If something caused the lower fuselage to burn or explode, "passengers would not be exposed to any blast damage" and the plane would still disintegrate in flight," Goglia said. "These are scenarios that cannot be ruled out."
In Paris, Paul-Louis Arslanian, head of the French air accident investigation agency BEA, said search teams had recovered more than 400 pieces of debris - reason for "a little more optimism," since it has helped narrow the search for the black boxes in a vast area of the mid-Atlantic.
"We are in a situation that is a bit more favorable than the first days," Arslanian told a news conference at BEA headquarters outside Paris. "We can say there is a little less uncertainty, so there is a little more optimism."
"(But) it is premature for the time being to say what happened," he added.
Searchers from Brazil, France, the United States and other countries are methodically scanning the surface and depths of the Atlantic for signs of the Airbus A330 that crashed May 31 after running into thunderstorms en route from Rio de Janeiro to Paris. All 228 people aboard were killed.
Still missing are the plane's flight data and voice recorders, thought to be deep under water.
French-chartered ships are trolling a search area with a radius of 50 miles (80 kilometers), pulling U.S. Navy underwater listening devices attached to 19,700 feet (6,000 meters) of cable.
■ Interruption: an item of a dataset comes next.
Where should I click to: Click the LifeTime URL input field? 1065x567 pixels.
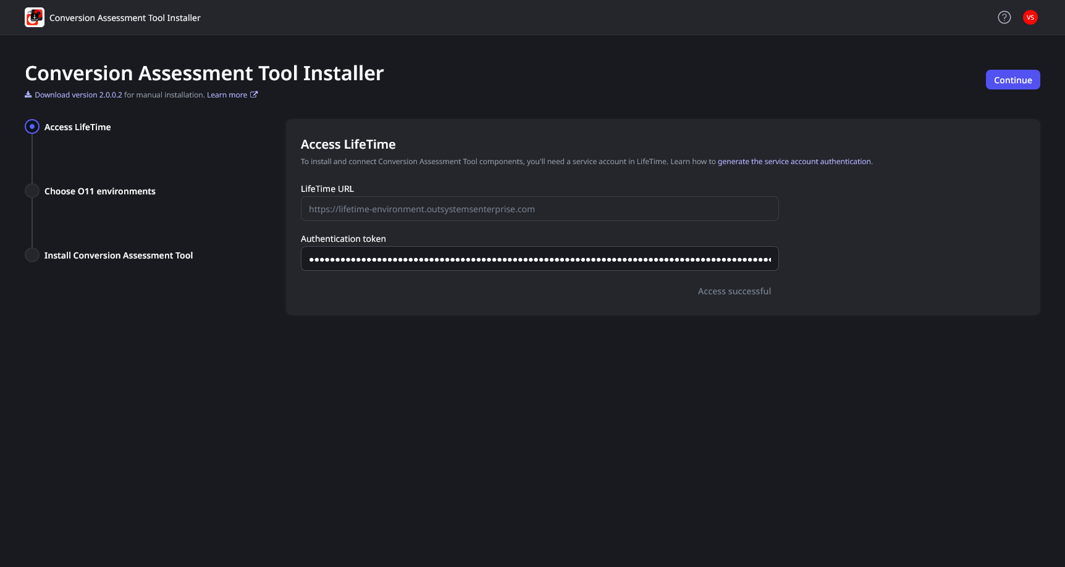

The black boxes send out an electronic tapping sound that can be heard up to 1.25 miles (2 kilometers) away, but these locator beacons will begin to fade after just two more weeks.
"It is one of the worst situations ever known in an accident investigation," Arslanian said.
Without the black boxes to help explain what went wrong, the investigation has focused on a flurry of automated messages sent by the plane minutes before it lost contact; one suggests external speed sensors had iced over, destabilizing the plane's control systems.
Arslanian said most of the messages appear to be "linked to this loss of validity of speed information." He said when the speed information became "incoherent" it affected other systems on the plane that relied on that speed data. But he stressed that not all the automated messages were related to the speed sensors.
The automated messages were not alarm calls and no distress call was picked up from the plane, he said.
Air France has replaced the sensors, called Pitot tubes, on all its A330 and A340 aircraft, under pressure from pilots who feared a link to the accident.
Arslanian said a French doctor from the BEA was not allowed to participate in autopsies done so far on some Flight 447 bodies by Brazilian authorities, and those autopsy results have not been released to the BEA. He said he was "not happy" with this situation.
However, he added that French judicial authorities, who are conducting a parallel criminal probe, were present at the autopsies.
Brazil's Federal Police and state medical authorities in Recife who are overseeing the autopsies said in a statement that two French investigators, a dental expert and a doctor, had been following the examinations as observers since June 10.
The French are leading the crash investigation, while the Brazilians are leading the rescue operation.